In 2016, he stood for the Scottish Parliament as the Conservative candidate in Aberdeen Donside, coming second to the SNP's Mark McDonald, then was elected on the regional list.

In June 2017, Kerr was appointed by the Scottish Conservatives as their for spokesperson for Justice in the Scottish Parliament. He sits on the Justice Committee and is deputy convenor of the Public Audit and Post-legislative Scrutiny Committee.

In the 2021 Scottish election Kerr stood for the Aberdeen South and North Kincardine seat and came second to the SNP's Audrey Nicoll.

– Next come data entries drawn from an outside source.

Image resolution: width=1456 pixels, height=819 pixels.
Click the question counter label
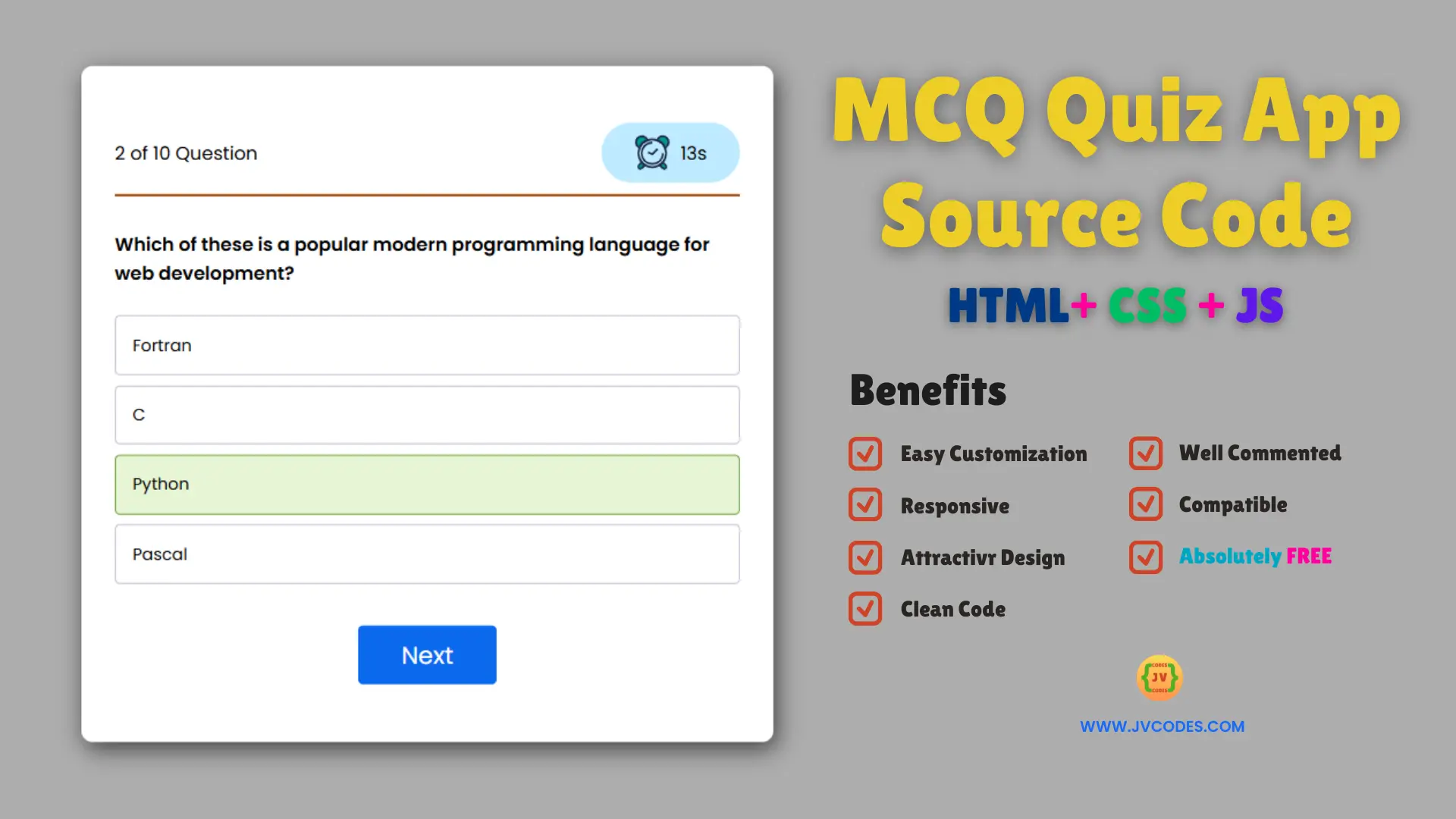click(x=186, y=153)

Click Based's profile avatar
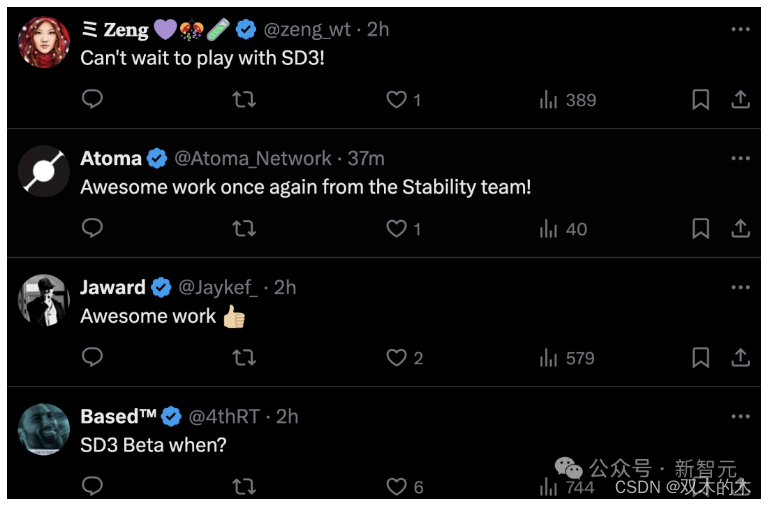click(44, 429)
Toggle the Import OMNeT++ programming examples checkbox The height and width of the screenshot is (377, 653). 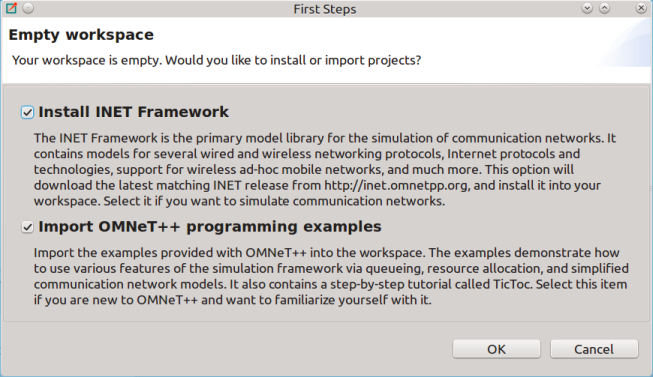click(x=27, y=227)
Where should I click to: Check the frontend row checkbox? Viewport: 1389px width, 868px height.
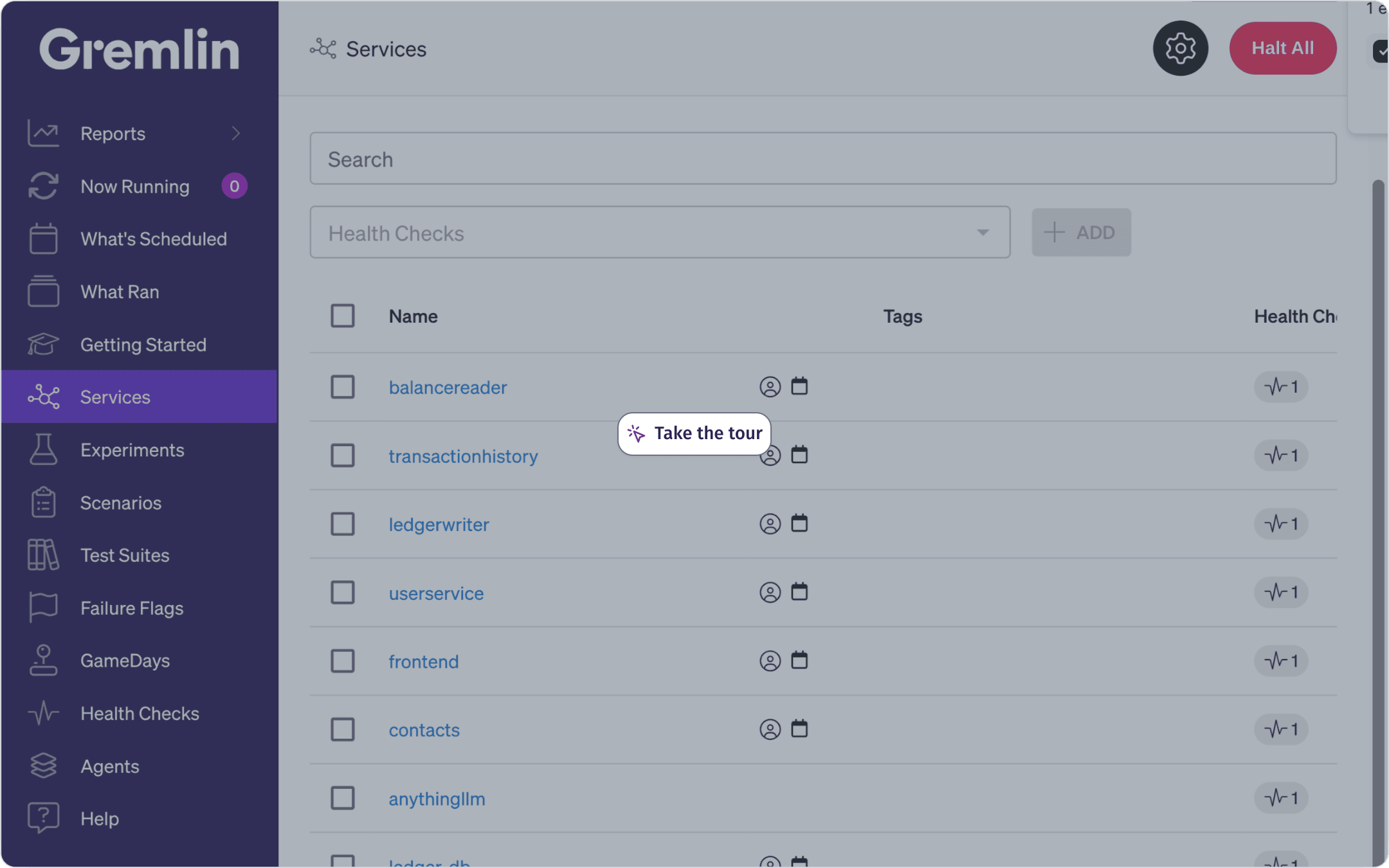[342, 661]
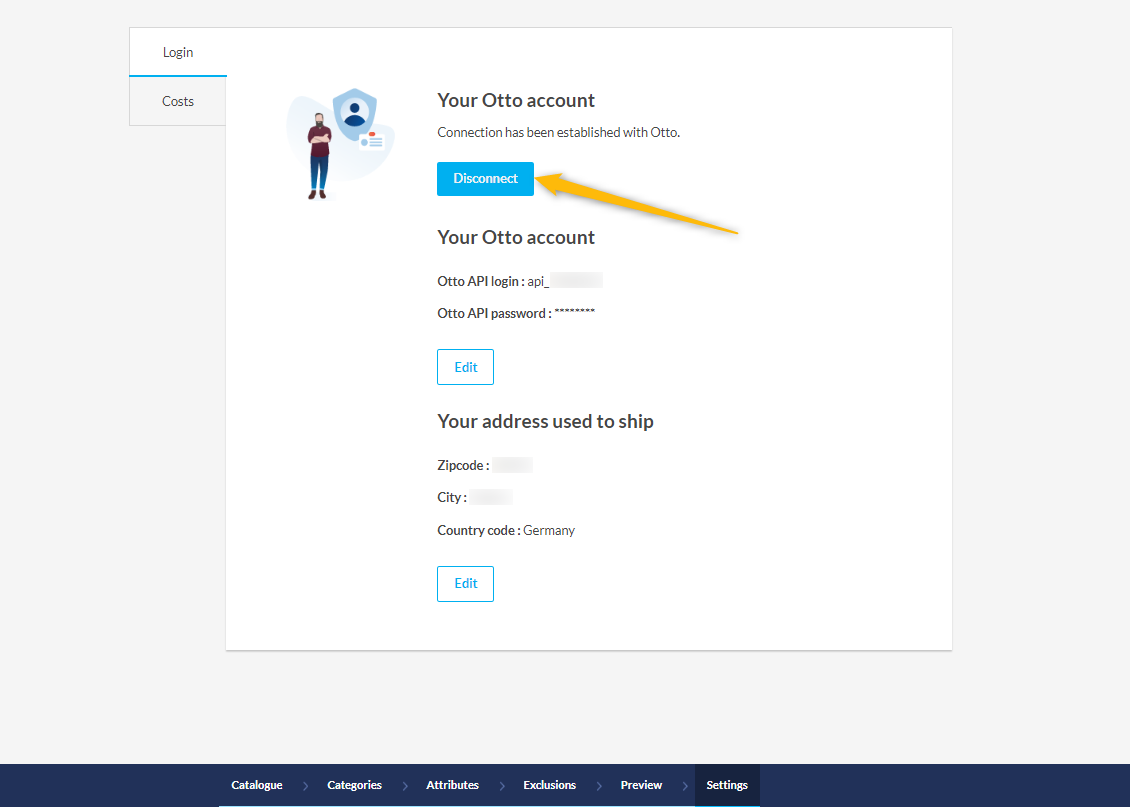Open the Attributes step
The height and width of the screenshot is (807, 1130).
[x=452, y=785]
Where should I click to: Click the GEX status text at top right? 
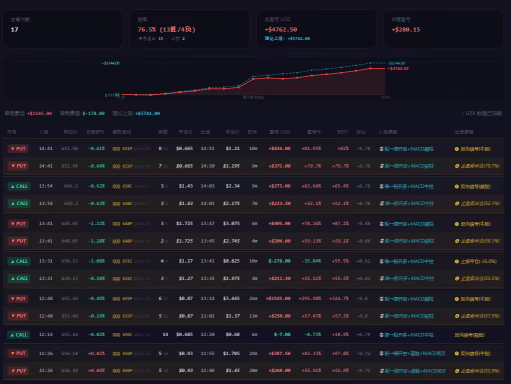tap(481, 113)
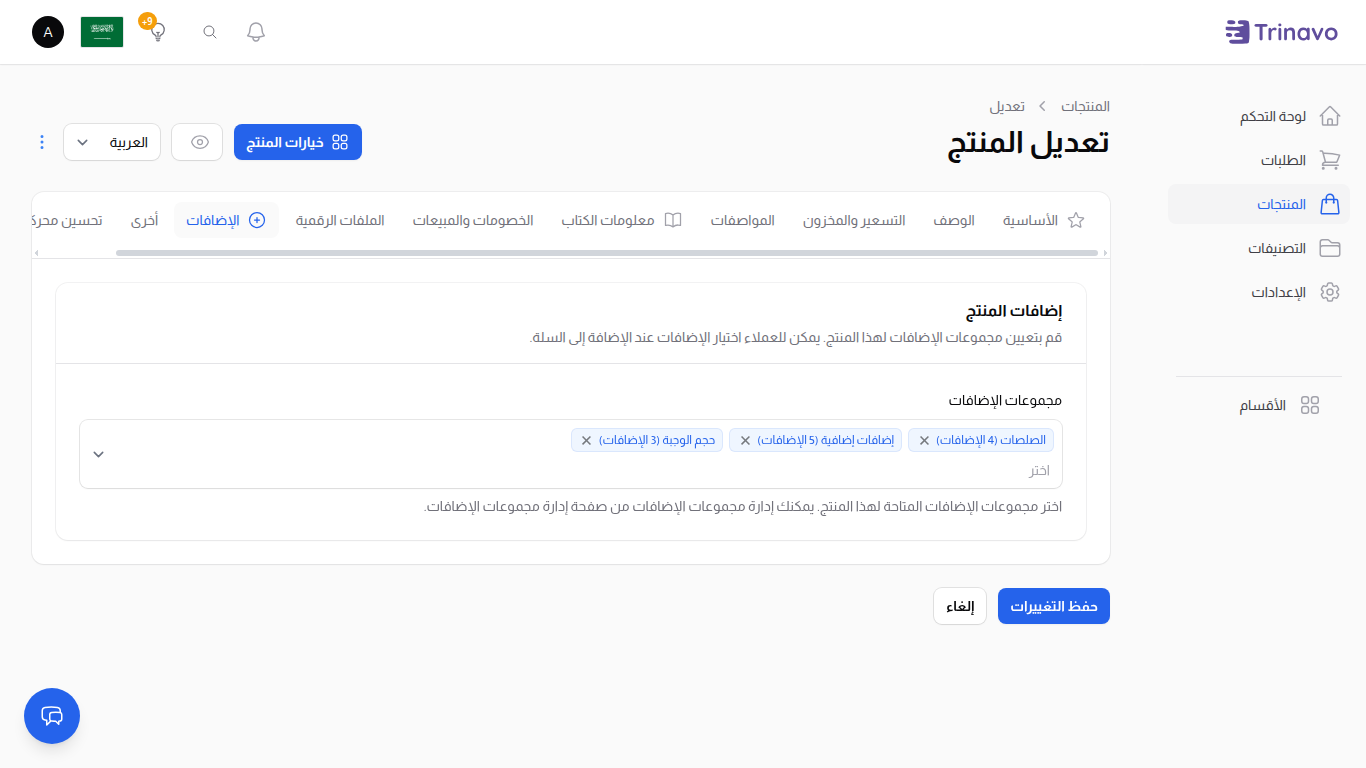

Kerr lodged a confidence motion against Green minister Lorna Slater in 2023, claiming that she had mismanaged the Deposit Return Scheme (a container return scheme which she had ministerial responsibility for). Slater survived the vote which saw 55 MSPs vote in favour of the motion, including SNP MSP Fergus Ewing, and 68 vote against.

In the 2026 Scottish parliament election, he stood as the Conservative candidate in Aberdeen Deeside and North Kincardine, coming a narrow second to the SNP's leader in the House of Commons, Stephen Flynn, but was elected on the regional list for North East Scotland.